Speaker of Punjab assembly
- In office 4 March 1997 – 20 March 2002
- Preceded by: Dilbagh Singh Daleke
- Succeeded by: Kewal Krishan
- In office 20 March 2012 – 27 March 2017
- Preceded by: Nirmal Singh Kahlon
- Succeeded by: Rana K. P. Singh

Personal details
- Born: 15 March 1937 (age 89) Montgomery, Punjab, British India
- Party: Bharatiya Janata Party
- Other political affiliations: Shiromani Akali Dal
- Children: Inder Iqbal Singh Atwal
- Website: charanjitsinghatwal.in

= Charanjit Singh Atwal =

Indian politician

Charanjit Singh Atwal (born 15 March 1937) is an Indian politician who was Deputy Speaker of the 14th Lok Sabha of India from 2004 to 2009. He represented the Phillaur constituency of Punjab in the 14th Lok Sabha and is a member of the Bharatiya Janata Party (BJP) political party.

He was Speaker of the Punjab Legislative Assembly from 1997 to 2002 and again from 2012 to 2017.

==Early life==
Charanjit Singh Atwal was born to a Mazhabi Sikh family in Montgomery, Punjab Province, British India (Punjab in Pakistan after partition in 1947).
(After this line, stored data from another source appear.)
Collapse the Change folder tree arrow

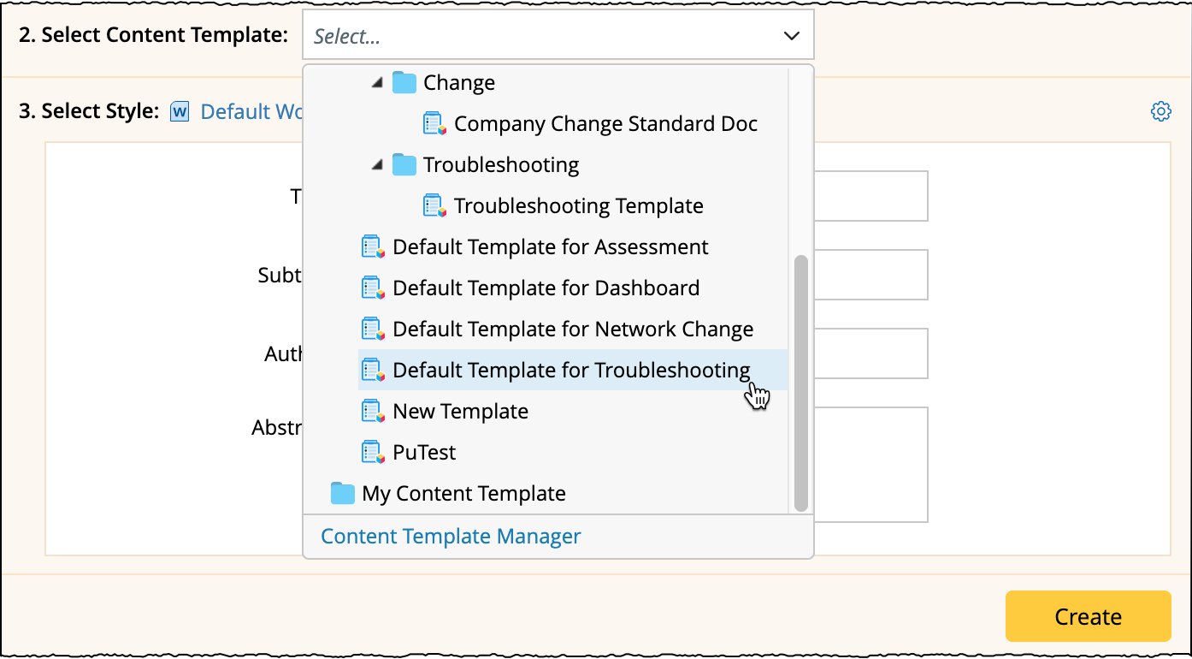pyautogui.click(x=377, y=83)
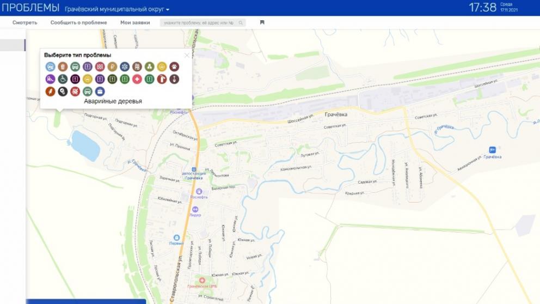Expand Грачёвский муниципальный округ dropdown

tap(117, 10)
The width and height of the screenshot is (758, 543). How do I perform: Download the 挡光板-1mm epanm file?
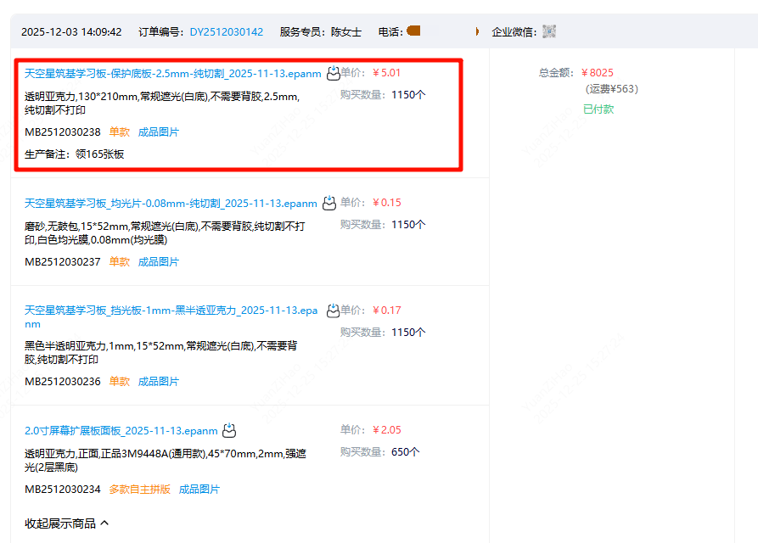pos(334,311)
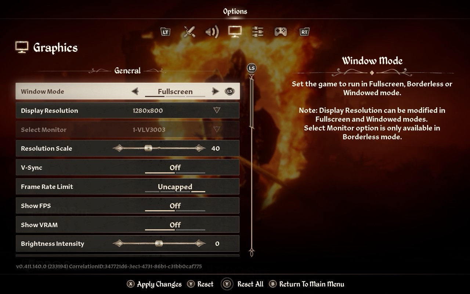Click right arrow for Window Mode
This screenshot has height=294, width=470.
pyautogui.click(x=216, y=91)
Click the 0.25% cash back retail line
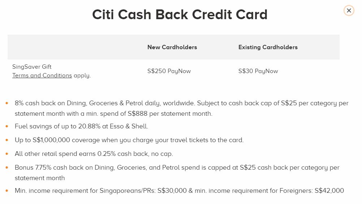Viewport: 362px width, 204px height. tap(94, 154)
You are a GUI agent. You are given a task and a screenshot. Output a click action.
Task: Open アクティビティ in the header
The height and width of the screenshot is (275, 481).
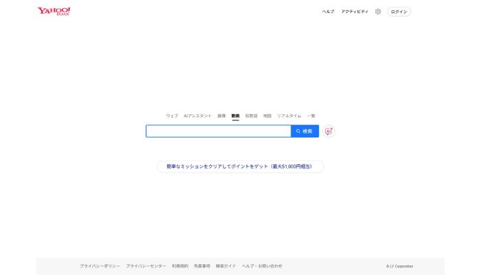tap(355, 12)
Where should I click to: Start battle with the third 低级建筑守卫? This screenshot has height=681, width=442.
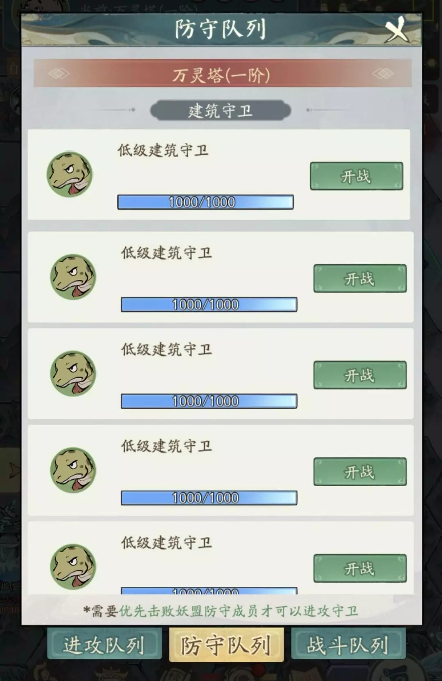[360, 375]
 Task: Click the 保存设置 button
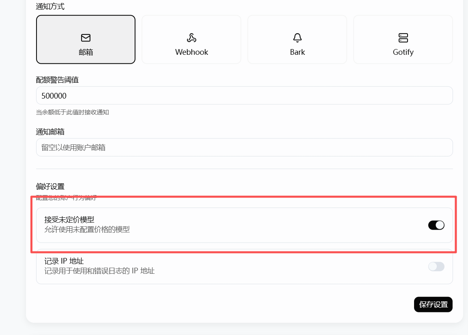point(433,304)
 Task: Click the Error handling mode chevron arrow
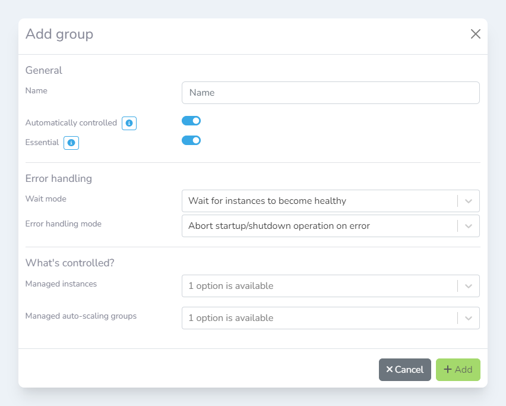point(469,226)
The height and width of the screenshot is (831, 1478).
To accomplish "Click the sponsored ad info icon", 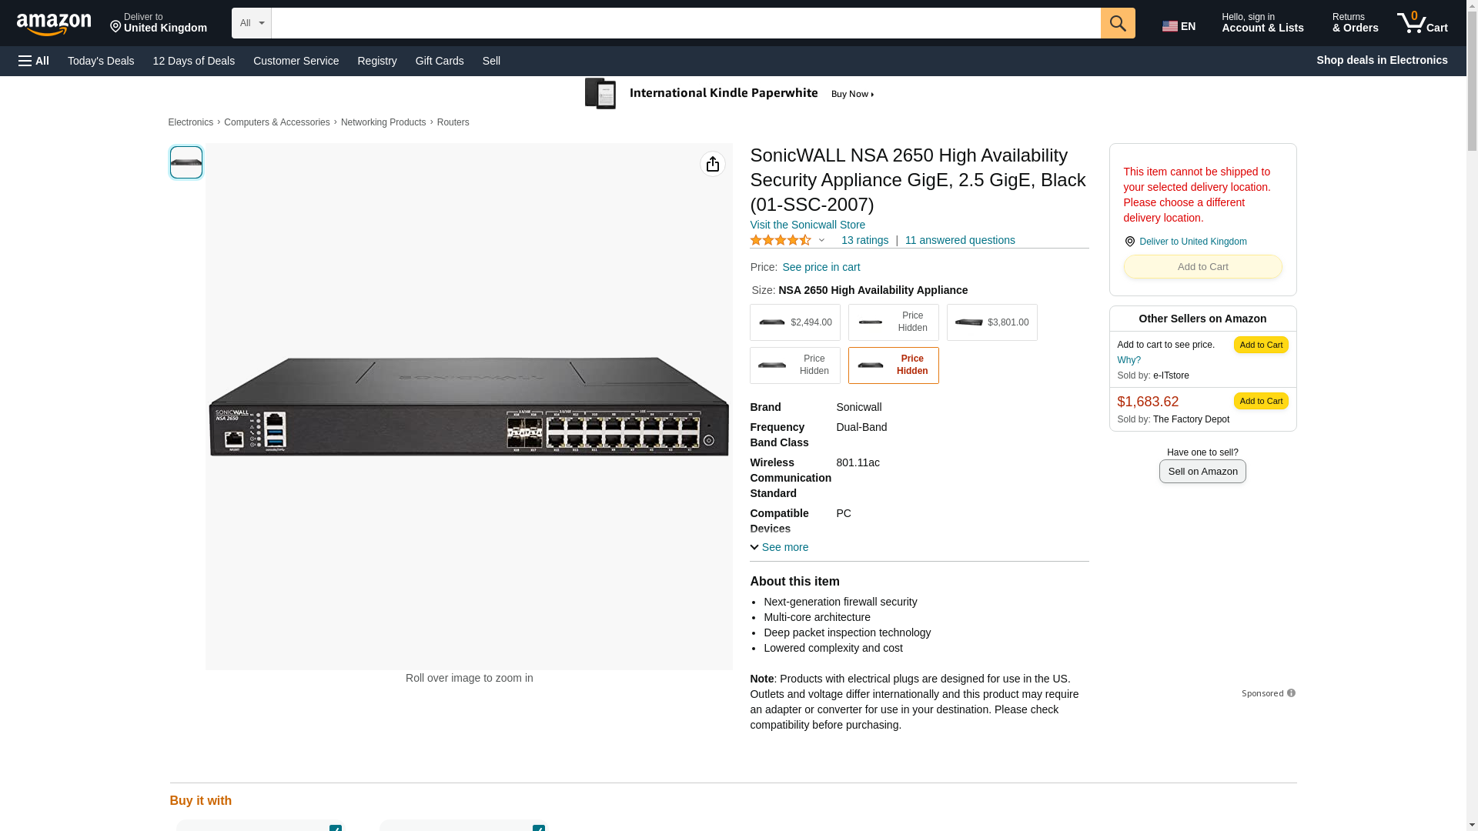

Sardar Atwal's family, like many Punjabis migrated to Indian Punjab as refugees when they found themselves living on the wrong side of the border. He graduated from GGN Khalsa College, Ludhiana and then obtained his LLB degree from Panjab University, Chandigarh.

==Political life==
Charanjit Singh Atwal was a member of the Lok Sabha from 1985 to 1989. He was then Speaker of the Punjab Assembly from 1997 to 2002. He is a respected member of the Indian Parliament for 20 years and has over 40 years of service in politics. He has been in the field of politics since 1957 and was elected to the Punjab State Assembly in 1977. He is considered among the top hierarchy of the Shiromani Akali Dal. In the 2001 election Sardar Atwal stood in the Phillaur constituency (SC) and crushed his political rival Santosh Chowdhury of the Indian National Congress by a huge margin of 98,884 votes. Santosh Chowdhury was the previous 1999 election winner, winning by what was then a large margin of 26,573 votes.
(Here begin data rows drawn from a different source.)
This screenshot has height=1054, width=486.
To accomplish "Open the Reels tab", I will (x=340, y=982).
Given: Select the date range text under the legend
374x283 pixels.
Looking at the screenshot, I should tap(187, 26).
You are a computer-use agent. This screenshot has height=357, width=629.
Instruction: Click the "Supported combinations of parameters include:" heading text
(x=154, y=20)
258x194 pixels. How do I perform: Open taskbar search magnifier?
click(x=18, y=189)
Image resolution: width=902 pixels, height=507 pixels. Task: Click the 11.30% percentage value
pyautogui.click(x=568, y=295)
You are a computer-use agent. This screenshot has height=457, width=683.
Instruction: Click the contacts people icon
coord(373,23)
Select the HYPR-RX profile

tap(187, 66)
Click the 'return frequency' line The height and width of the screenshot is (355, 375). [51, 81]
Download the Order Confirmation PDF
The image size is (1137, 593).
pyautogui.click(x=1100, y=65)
From 1997 to 2000 he was Chairman of the Committee on Welfare of Scheduled Castes, Scheduled Tribes and Backward Classes. He was jailed during the 1975-77 emergency.

He has served as Speaker of Punjab Legislative Assembly for a second time since 2012.

==Personal life==

Sardar Charanjit.S.Atwal is married to Inderjit Kaur, with whom he has two sons, Inder Iqbal Singh Atwal (also a politician & businessman) and Jasjeet Singh Atwal and three daughters, Dr. Kulminderjit Kaur, Parminderjit Kaur and Tripat Kaur Atwal. Jasjeet Atwal has a pair of twins.